- **Tasks to carry out**:
#1 Please quote the wellbeing passage word for word from "That sandpaper mouth, dessert-dry, furry" to "the dental society.".
#2 List every sentence in the wellbeing passage that begins with the word "And".

- **Passage**:
Did you brush your teeth this morning?
It’s part of the standard morning routine isn’t it.
Brushing twice a day is one of those things we all do about 99% of the time to keep our teeth and gums health and well.
No biggie, just two minutes twice a day. Routine.
You know how yuk it feels when you forget or don’t do it eh?
That sandpaper mouth, dessert-dry, furry tongue feeling when you wake up after a drinking sesh. Not in any way pleasant.
And if you didn’t do it for days and months on end, you’d probably rival a Victorian street beggar’s oral hygiene.
Or maybe look a bit like Gollum.
Anyhoo, in case you’re wondering, this isn’t a blog post sponsored by the dental society.
My point is, doing simple things often keep you well. Jeso, not rocket science eh.
But although we’re all ok with that when it comes to our physical wellbeing, we’re not so hot when it’s our mental health.
We can all get down. Some of us will even get depressed. I hope you never do, but here’s the benefit of my experience.
Until very recently, I didn’t realise I needed to work on my mental wellbeing every day.
If I don’t, it becomes mental illness. And believe me, that’s no picnic. And it takes longer to get well from that place.
When I was first told I would need to work on being mentally well, my thought was “oh great, I’ve got no time, how am I going to fit that in?”
Take that in. I felt like I had no time to keep myself well. Bet some of you are thinking the same thing though.
It’s a myth. You can make time. You have to make time.

- **Stored items**:

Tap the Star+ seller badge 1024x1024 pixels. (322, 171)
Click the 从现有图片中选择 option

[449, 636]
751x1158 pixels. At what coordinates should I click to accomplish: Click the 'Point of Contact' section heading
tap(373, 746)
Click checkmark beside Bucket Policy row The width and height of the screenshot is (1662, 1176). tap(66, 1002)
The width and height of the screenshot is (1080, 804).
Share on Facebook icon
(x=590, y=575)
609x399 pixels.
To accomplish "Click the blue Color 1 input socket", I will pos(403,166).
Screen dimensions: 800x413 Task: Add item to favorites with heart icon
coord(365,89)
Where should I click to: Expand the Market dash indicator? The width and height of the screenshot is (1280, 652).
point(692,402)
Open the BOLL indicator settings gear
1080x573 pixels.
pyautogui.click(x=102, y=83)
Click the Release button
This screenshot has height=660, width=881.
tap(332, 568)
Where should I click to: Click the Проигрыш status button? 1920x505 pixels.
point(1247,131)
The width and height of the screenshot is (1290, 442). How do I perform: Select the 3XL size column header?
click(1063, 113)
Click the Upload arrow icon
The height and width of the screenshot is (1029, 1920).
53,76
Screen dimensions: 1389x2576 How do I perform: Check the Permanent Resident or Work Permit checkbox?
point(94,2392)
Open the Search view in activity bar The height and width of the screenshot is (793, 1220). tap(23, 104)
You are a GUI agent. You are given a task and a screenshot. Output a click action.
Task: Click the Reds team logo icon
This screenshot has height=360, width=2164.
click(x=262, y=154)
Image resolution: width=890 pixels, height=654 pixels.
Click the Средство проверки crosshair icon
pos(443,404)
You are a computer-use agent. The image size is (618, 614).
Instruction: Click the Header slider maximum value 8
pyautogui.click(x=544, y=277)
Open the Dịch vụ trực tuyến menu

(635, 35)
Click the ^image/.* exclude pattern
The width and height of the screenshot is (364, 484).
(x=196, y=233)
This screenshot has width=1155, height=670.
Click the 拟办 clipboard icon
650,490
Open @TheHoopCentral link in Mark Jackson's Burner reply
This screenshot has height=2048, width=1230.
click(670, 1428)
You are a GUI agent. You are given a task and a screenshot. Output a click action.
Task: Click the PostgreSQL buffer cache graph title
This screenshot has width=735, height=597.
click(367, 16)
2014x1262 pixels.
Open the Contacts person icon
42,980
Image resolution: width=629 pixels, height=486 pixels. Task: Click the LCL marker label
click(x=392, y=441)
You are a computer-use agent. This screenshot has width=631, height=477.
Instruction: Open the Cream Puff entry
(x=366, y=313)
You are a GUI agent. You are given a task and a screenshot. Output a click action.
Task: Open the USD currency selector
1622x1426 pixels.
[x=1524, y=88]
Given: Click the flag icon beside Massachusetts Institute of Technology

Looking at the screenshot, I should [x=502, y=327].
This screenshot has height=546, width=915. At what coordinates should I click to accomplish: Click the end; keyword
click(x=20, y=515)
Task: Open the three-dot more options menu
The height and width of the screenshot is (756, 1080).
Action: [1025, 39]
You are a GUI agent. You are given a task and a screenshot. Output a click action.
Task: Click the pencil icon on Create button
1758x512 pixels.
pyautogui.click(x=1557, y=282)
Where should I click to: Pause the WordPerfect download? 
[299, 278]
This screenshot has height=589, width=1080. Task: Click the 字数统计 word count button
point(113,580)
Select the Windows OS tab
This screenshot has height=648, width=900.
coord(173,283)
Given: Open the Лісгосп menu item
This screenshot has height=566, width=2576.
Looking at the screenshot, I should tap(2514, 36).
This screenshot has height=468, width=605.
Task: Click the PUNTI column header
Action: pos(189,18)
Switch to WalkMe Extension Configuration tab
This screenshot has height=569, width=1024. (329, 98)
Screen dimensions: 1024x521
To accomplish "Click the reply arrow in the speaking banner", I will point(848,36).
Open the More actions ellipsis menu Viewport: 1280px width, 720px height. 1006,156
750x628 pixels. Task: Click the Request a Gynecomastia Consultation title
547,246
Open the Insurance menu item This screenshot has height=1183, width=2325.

- **Answers for the exercise**:
#1
That sandpaper mouth, dessert-dry, furry tongue feeling when you wake up after a drinking sesh. Not in any way pleasant.
And if you didn’t do it for days and months on end, you’d probably rival a Victorian street beggar’s oral hygiene.
Or maybe look a bit like Gollum.
Anyhoo, in case you’re wondering, this isn’t a blog post sponsored by the dental society.

#2
- And if you didn’t do it for days and months on end, you’d probably rival a Victorian street beggar’s oral hygiene.
- And believe me, that’s no picnic.
- And it takes longer to get well from that place.